Individual ORFs store only coordinates and metadata:

julia
orf = collection[1]

leftposition(orf)   # Start position
rightposition(orf)  # End position
strand(orf)         # PSTRAND or NSTRAND
frame(orf)          # Reading frame (1, 2, or 3)
features(orf)       # NamedTuple of features
finder(orf)         # The method that found it

Validation Rules

The ORF constructor validates:

  • Strand must be PSTRAND or NSTRAND

  • Frame must be 1, 2, or 3

  • Range length must be divisible by 3

  • Range length must be ≥ 6 (start + stop codons)

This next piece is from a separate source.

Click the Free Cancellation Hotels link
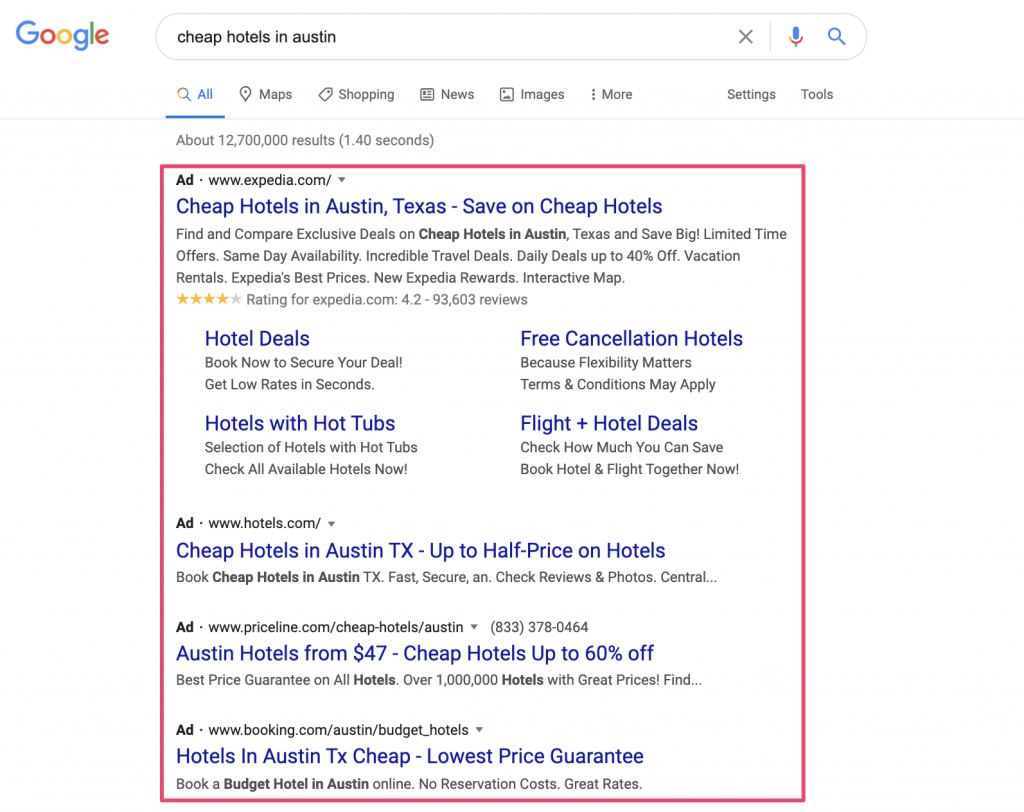This screenshot has width=1024, height=812. (631, 339)
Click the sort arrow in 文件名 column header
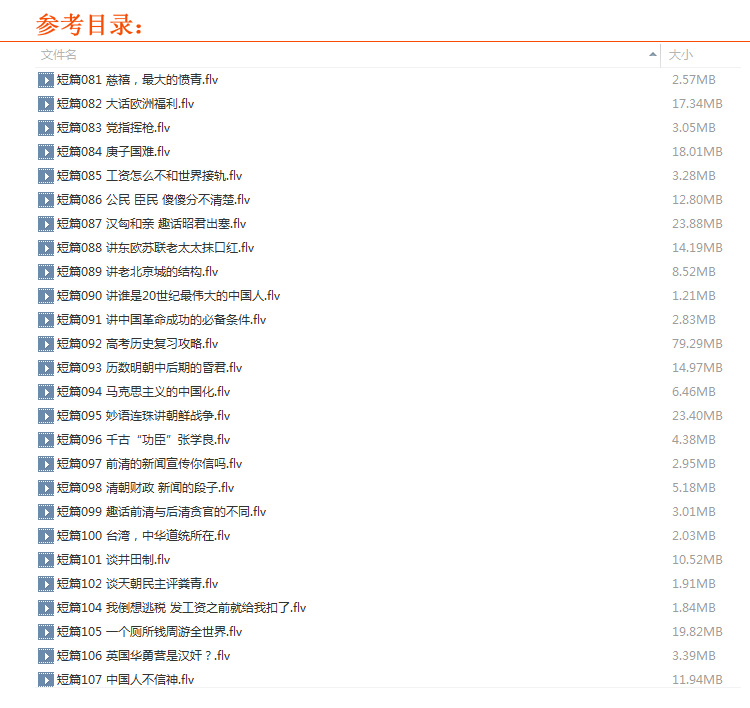 (x=653, y=54)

  • Features must be a NamedTuple

julia
# This will error - frame must be 1, 2, or 3
ORF{NaiveFinder}(1:33, PSTRAND, Int8(4))
# ERROR: ArgumentError: Invalid frame: 4, expected 1, 2, or 3

This architecture provides:

  • No global state: Source sequence is explicitly bundled

  • Composability: Works in any function or module context

  • Serialization: Collections can be saved/loaded

  • Type safety: Compile-time guarantees on finder method

  • Efficiency: Views used where possible, validation at construction

ORFCollection

All GeneFinderMethod implementations return an ORFCollection:

julia
using BioSequences, GeneFinder

seq = dna"ATGATGCATGCATGCATGCTAGTAACTAGCTAGCTAGCTAGTAA"
collection = findorfs(seq)

# The collection bundles ORFs with a view of the source
typeof(collection)  # ORFCollection{NaiveFinder, LongSubSeq{DNAAlphabet{4}}}

# Source is always stored as a view (memory efficient)
typeof(source(collection))  # LongSubSeq{DNAAlphabet{4}}

# Access ORFs
orfvector(collection)      # Vector of ORFs
collection[1]         # First ORF
length(collection)    # Number of ORFs

Note

The source sequence is always stored as a LongSubSeq (view), which avoids copying the sequence data while maintaining a reference to the original. This is both memory-efficient and ensures the collection stays synchronized with the source.

Sequence Extraction

The ORFCollection provides clean sequence extraction using the sequence function:

julia
# Extract by index
seq1 = sequence(collection, 1)

# Extract by ORF
orf = collection[1]
seq1 = sequence(collection, orf)

# Extract all sequences using broadcasting
all_seqs = sequence.(Ref(collection), collection.orfs)

Translation

Translate ORF sequences to amino acids using BioSequences.translate:

julia
using BioSequences

# Translate a single ORF
protein = translate(collection, 1)

# Translate multiple ORFs with a comprehension
proteins = [translate(collection, i) for i in eachindex(collection)]